This is a developing story. NCT previously covered Anthropic co-founder Jack Clark’s confirmation of Trump administration talks about Mythos and The Guardian’s analysis of the safety-vs-marketing tension. Today’s developments represent a material escalation: internal safety warnings made public and the first confirmed government-level regulatory examination of the model.

A Bloomberg investigative feature published today reveals that Anthropic’s own safety experts warned internally that Mythos “could hack the systems beneath most modern computing” before the company decided to restrict the model’s release. The investigation details how Anthropic’s internal assessment led to the creation of Project Glasswing, the invite-only initiative that limits Mythos access to vetted institutions.

Hours after the Bloomberg feature went live, Reuters reported that German banks and national authorities are now formally examining risks posed by Mythos, citing an unnamed official who confirmed the review was prompted by concerns the model could fuel cyberattacks against financial infrastructure.

From Internal Warning to Regulatory Action in Nine Days

Anthropic announced Mythos on April 7, describing it as a model with “superhuman cybersecurity” capabilities that had identified thousands of high-severity vulnerabilities across every major operating system and web browser. The Mythos system card documented the model’s ability to autonomously discover and exploit zero-day vulnerabilities, including a 27-year-old flaw in OpenBSD and a 16-year-old vulnerability in FFmpeg that had evaded extensive automated testing.

By April 10, CNBC reported that Federal Reserve Chairman Jerome Powell and Treasury Secretary Scott Bessent had summoned banking CEOs for an emergency meeting about the model, according to Mashable’s reporting.

On April 13, Reuters documented cybersecurity experts warning that Mythos posed specific challenges to banking infrastructure because of legacy technology systems.

On April 15, Reuters reported the European Central Bank planned to quiz bankers about Mythos risks, and Bloomberg Opinion published an editorial arguing the threat extended well beyond banks.

Today’s Bloomberg investigation and the German regulatory response mark the crossing point: what started as a cybersecurity research announcement is now a financial infrastructure governance event with active government participation on both sides of the Atlantic.

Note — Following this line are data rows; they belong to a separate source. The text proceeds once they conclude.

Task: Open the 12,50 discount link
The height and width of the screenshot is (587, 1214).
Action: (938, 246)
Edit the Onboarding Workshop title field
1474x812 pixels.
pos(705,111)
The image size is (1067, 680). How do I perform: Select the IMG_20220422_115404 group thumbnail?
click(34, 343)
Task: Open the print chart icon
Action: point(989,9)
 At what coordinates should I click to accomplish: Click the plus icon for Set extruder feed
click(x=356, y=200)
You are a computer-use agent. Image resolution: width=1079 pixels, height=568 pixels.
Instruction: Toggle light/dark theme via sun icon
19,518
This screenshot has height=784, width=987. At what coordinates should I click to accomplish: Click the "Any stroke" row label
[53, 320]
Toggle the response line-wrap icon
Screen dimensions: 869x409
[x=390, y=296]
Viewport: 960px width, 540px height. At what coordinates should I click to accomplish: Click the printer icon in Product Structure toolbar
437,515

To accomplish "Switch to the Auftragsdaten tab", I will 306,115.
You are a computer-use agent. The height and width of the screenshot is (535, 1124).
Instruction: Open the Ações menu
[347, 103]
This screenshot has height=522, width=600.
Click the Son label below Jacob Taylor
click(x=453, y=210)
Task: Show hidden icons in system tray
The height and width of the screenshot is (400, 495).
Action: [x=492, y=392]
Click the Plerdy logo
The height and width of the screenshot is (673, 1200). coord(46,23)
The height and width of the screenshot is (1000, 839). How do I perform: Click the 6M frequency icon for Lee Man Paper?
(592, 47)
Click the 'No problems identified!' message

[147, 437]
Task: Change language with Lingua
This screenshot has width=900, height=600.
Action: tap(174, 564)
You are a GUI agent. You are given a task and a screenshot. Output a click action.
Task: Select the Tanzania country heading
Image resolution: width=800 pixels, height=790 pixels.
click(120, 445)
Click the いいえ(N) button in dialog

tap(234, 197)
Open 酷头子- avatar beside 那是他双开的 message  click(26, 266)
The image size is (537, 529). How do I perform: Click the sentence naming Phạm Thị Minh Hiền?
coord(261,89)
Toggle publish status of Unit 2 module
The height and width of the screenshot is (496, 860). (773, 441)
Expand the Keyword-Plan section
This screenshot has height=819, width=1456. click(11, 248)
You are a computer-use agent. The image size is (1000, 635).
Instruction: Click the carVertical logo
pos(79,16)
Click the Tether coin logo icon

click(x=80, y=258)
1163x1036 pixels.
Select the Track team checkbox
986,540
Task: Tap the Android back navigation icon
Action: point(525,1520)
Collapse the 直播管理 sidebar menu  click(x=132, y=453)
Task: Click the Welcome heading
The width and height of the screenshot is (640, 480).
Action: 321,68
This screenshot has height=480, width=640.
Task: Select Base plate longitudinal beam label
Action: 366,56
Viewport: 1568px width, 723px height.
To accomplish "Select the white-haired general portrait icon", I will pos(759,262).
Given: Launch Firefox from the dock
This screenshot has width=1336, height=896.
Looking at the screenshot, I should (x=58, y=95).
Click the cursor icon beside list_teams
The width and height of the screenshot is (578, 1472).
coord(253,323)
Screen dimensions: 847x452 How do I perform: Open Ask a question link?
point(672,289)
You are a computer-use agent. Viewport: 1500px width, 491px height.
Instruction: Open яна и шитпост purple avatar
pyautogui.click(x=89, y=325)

The Infrastructure Layer Problem

The Bloomberg investigation’s key phrase, “the systems beneath most modern computing,” points to the specific threat architecture that distinguishes Mythos from previous AI security concerns. Mythos operates at the infrastructure layer: operating systems, firmware, hardware interfaces. According to the Mythos system card and reporting from Mashable, the model demonstrated the ability to “chain” multiple software bugs in the Linux kernel to achieve complete system control.

Logan Graham, head of Anthropic’s AI model defense team, told reporters the company “felt uncomfortable with a general release without adequate safeguards,” according to coverage compiled by QuantoSei News. Shane Fry, CTO of RunSafe Security, noted that “vulnerability discovery is outpacing patching,” warning that AI accelerates exploit discovery beyond realistic remediation rates.

Data from zerodayclock.com, cited in multiple reports, shows the time between a software flaw becoming public and a working exploit being built has dropped from an average of 771 days in 2018 to less than four hours today. Over 99% of the vulnerabilities Mythos has identified remain unpatched, according to Mashable.

The Governance Question for Agent Builders

For teams deploying autonomous AI agents in production, the Mythos disclosure changes the threat model. Every agent deployed this week by Cloudflare, Salesforce, OpenAI, and others runs on the same infrastructure layer that Mythos can reportedly compromise. Application-level security measures, from FIDO authentication to runtime trust layers, become conditional if the operating system beneath them is vulnerable.

Bloomberg has scheduled a Live Q&A for April 17 titled “Anthropic’s Mythos Ushers in Dangerous New AI Era,” signaling sustained coverage through the week.

The practical question for builders is not whether Mythos specifically will be used offensively. Anthropic restricted it precisely to prevent that. The question is how long until equivalent capabilities emerge in models without those restrictions, and whether patching velocity can match AI-accelerated vulnerability discovery before that happens.